If you are contemplating investing in property, you need to check certain aspects related to the property to make sure that the decision is in your best interest. Here is your ultimate checklist that you need to follow before investing in property: -
1. Location of the property
It is one of the most crucial aspects that you need to check before investing in a property. There are certain location-based aspects that play a significant role in the appreciation of the value of a residential property i.e. proximity to amenities, infrastructure, safety, neighbourhood, proximity to city centre, transportation facilities, roads, highways etc. If the property is located near to these facilities, there are significant chances of its value appreciating quickly. Whereas, if the property is located away from city centre and in an upcoming area, the rate of appreciation in the value of the property will be slower.
If you are investing in a commercial property, you need to look at certain other aspects such as roads, water supply, electricity connection, expressways, markets, transport centre.
2. Title of the property: -
If you are purchasing a plot of land, then you must get a lawyer to verify the title of the property. You should only invest in a property if it enjoys a clear title and is free from any disputes or encumbrances. While purchasing a flat, office or shop from a builder, make sure that the builder has obtained all the necessary permits and clearances from government authorities.
3. Availability of finance: -
Due to the rising pricing of real estate in India, you might require availing a loan from a financial institution to complete the transaction. You must therefore check that which banks and NBFCs are willing to offer loans for purchasing the said property. Moreover, if the banks are willing to offer you a loan against purchase of a property, they must have got its title legally checked, thereby offering you peace of mind.
4. Future development: -
The appreciation in the value of a property is directly linked to the future prospects of development in the region.

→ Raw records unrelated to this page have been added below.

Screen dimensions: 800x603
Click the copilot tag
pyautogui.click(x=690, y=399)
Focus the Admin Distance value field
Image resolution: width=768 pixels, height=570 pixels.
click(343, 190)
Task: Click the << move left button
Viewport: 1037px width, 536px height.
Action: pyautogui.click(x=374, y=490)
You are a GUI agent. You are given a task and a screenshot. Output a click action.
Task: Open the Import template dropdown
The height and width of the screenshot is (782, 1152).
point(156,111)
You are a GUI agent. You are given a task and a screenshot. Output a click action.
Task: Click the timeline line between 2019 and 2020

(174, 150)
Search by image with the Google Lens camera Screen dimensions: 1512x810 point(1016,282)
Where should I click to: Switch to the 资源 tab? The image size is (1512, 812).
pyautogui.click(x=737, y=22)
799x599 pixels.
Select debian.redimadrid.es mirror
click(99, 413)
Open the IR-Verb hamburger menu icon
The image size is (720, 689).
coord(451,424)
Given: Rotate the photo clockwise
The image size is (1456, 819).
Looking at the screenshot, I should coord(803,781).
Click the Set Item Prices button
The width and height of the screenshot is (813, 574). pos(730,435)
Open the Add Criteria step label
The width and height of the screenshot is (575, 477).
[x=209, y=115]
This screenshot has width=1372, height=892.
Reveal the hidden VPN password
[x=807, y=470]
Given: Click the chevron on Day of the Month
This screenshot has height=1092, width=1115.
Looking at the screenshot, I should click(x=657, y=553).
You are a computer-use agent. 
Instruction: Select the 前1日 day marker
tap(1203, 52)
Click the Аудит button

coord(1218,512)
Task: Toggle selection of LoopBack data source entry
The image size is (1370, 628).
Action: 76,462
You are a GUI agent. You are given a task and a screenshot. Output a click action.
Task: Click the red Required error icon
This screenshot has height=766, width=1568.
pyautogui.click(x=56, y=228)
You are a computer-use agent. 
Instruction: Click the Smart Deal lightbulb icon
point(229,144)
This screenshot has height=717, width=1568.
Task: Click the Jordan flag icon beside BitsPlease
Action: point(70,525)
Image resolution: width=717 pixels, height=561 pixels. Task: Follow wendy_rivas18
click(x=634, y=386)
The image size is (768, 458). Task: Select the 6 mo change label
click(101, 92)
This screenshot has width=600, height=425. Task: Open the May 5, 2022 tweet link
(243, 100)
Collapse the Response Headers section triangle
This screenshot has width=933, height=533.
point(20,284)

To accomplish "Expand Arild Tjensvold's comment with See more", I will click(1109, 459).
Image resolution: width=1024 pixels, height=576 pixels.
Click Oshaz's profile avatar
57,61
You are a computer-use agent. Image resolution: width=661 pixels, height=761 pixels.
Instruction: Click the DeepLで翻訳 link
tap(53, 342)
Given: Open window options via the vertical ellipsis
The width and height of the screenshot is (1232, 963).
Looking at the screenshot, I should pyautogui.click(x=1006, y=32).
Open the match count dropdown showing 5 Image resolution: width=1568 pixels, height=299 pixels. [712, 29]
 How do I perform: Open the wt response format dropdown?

Properties with upcoming markets, infrastructure projects, highways, schools, hospitals, markets in the vicinity have a higher chance of registering appreciation in their value.
5. Rental Income: -
If you are investing in a property which you are not going to use for your needs, you will certainly expect a steady rental income from the same. So, before you invest in a property make enquiries from local property dealers regarding the rental market in the area and expected rental income that you can generate by renting out the purchased property.
6. Age of the property: -
When you are looking to invest in a property located in an already constructed building, you should check the age of the property as well as the condition of the property. The older is the age of the building; higher would be your costs for renovating and upgrading the interiors. This can mean an additional investment from your side and should definitely be taken into account.
7. Consider the all-inclusive cost: -
Many times, the builder or property dealer will inform you regarding the basic cost only. There are various additional costs involved with a property such as property tax, development fees, maintenance fees, registration charges, parking charges etc. You need to take these into account as well while calculating the total cost of the investment.
Investing your hard-earned money in a property is a significant financial decision and will have an impact on your finances for many years. You must therefore make thorough enquiries and think carefully before finalising a decision.